Supplied data START

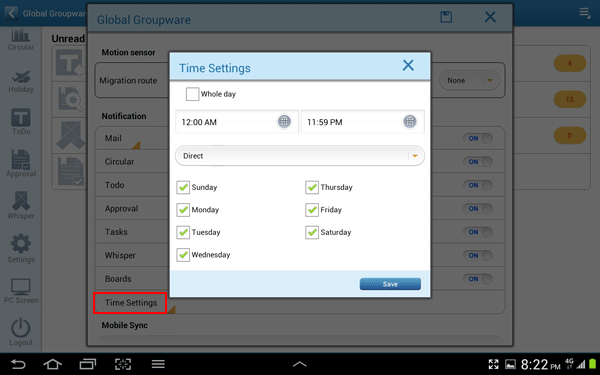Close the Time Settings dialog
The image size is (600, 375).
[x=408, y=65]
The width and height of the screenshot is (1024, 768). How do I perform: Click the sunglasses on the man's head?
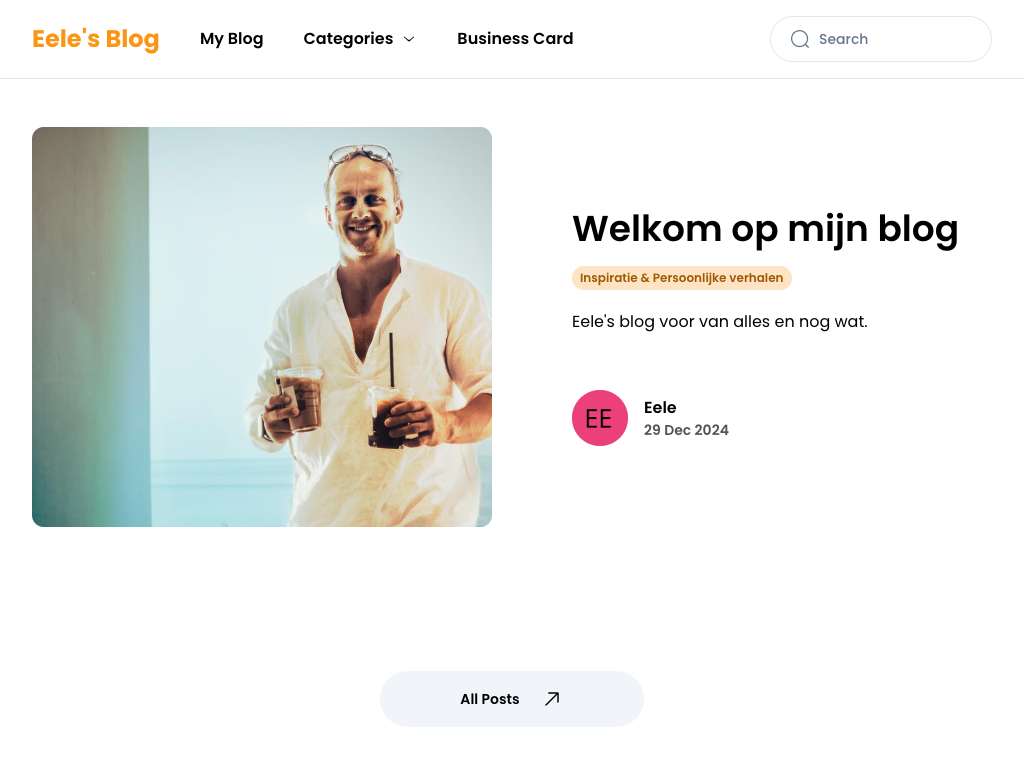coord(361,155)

Supplied data END

#### Task to complete:
Pictures are to be left out; otherwise, copy exactly each line from the one containing "The width and" through the last line of the listing.

#### Task response:
The width and height of the screenshot is (1024, 768). How do I perform: Click the sunglasses on the man's head?
coord(361,155)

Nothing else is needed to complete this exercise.